If a line in the data below holds the word "dialog", copy it.

Stored items:
»»

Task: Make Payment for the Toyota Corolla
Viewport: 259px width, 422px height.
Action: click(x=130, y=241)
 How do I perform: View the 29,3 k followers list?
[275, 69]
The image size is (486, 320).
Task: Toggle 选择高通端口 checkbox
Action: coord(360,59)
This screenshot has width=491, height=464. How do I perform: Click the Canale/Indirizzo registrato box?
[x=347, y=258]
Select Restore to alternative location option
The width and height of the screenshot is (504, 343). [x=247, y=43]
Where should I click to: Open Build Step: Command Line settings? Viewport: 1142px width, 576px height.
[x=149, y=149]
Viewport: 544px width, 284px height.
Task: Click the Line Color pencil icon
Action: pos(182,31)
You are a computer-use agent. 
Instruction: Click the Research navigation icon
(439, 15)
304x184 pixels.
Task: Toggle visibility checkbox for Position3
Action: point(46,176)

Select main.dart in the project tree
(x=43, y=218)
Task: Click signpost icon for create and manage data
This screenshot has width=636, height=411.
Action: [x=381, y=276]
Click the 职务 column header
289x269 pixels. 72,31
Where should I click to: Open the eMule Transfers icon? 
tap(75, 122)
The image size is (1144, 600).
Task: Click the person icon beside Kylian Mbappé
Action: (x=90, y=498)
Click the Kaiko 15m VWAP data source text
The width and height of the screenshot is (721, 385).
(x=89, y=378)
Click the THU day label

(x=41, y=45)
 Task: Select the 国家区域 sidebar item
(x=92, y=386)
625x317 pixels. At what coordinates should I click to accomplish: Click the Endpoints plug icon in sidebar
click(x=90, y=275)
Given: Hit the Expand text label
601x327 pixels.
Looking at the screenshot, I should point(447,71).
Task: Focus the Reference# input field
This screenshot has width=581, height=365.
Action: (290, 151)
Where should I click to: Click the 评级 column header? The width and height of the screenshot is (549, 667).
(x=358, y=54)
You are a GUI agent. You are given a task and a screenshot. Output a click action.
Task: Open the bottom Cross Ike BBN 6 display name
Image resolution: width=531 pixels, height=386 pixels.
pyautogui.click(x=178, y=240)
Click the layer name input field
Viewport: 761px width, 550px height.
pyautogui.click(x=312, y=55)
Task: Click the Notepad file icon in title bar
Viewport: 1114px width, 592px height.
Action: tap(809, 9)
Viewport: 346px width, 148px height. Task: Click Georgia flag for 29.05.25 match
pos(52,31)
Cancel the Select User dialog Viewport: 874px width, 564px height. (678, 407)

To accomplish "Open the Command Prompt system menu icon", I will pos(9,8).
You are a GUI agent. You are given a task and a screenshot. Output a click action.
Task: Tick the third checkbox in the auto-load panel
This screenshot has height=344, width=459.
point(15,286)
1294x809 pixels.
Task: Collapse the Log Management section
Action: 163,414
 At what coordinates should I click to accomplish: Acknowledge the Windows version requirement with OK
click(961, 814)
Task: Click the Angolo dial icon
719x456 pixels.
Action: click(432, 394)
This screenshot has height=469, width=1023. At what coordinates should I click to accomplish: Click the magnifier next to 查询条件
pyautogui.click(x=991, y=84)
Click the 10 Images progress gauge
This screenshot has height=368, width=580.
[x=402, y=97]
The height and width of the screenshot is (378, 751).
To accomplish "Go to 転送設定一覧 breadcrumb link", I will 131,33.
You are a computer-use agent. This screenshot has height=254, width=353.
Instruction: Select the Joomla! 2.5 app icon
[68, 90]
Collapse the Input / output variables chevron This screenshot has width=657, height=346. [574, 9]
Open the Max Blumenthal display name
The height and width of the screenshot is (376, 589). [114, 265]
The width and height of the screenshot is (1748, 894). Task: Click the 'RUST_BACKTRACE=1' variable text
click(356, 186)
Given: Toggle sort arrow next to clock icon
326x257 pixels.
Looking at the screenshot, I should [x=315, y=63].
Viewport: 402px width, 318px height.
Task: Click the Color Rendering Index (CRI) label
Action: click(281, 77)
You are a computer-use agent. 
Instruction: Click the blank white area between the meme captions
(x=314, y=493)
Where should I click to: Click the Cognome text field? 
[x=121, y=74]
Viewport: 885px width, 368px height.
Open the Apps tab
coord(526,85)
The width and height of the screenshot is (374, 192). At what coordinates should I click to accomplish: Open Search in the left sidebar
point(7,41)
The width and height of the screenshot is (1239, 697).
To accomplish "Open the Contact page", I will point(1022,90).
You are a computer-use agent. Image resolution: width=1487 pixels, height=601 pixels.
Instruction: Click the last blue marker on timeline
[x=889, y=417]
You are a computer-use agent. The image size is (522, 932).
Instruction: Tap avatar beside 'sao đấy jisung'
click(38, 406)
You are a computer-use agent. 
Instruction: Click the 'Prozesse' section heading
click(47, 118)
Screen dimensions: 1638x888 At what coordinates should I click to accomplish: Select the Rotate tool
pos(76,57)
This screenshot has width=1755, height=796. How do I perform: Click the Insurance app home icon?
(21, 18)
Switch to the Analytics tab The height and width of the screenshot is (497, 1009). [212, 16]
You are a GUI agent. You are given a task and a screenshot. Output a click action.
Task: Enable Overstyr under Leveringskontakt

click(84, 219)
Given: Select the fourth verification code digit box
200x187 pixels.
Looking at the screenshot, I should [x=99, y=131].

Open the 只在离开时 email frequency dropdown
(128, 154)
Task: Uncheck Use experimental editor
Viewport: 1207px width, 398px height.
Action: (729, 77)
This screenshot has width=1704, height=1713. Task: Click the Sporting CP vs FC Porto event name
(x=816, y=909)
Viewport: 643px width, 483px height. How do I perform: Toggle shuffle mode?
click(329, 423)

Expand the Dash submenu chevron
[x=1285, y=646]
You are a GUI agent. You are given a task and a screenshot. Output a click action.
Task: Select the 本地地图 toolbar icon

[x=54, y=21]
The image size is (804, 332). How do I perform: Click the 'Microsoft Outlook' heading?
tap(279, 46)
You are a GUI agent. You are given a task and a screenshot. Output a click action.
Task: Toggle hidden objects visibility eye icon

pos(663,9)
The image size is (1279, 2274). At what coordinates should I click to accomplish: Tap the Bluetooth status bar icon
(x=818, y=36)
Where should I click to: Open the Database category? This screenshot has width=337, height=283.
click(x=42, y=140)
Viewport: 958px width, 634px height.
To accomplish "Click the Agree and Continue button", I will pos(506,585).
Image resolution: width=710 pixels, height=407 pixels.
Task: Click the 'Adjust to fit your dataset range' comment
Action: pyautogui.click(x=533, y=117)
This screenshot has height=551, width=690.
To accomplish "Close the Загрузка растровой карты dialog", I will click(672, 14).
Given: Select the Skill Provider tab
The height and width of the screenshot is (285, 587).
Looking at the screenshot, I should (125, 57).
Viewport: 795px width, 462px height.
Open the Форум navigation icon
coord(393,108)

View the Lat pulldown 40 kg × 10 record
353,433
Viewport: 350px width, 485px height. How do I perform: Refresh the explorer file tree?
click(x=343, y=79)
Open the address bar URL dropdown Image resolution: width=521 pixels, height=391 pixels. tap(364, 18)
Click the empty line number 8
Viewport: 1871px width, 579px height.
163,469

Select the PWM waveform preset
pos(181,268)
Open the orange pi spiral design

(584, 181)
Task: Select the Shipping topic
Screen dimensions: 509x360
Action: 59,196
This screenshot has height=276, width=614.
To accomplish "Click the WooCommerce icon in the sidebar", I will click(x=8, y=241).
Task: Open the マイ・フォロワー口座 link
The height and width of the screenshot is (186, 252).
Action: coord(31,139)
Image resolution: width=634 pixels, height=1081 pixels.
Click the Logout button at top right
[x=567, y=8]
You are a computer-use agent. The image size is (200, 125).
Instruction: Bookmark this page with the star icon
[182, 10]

««

RESULT OF THE EXERCISE:
Cancel the Select User dialog Viewport: 874px width, 564px height. (678, 407)
To accomplish "Close the Загрузка растровой карты dialog", I will click(672, 14).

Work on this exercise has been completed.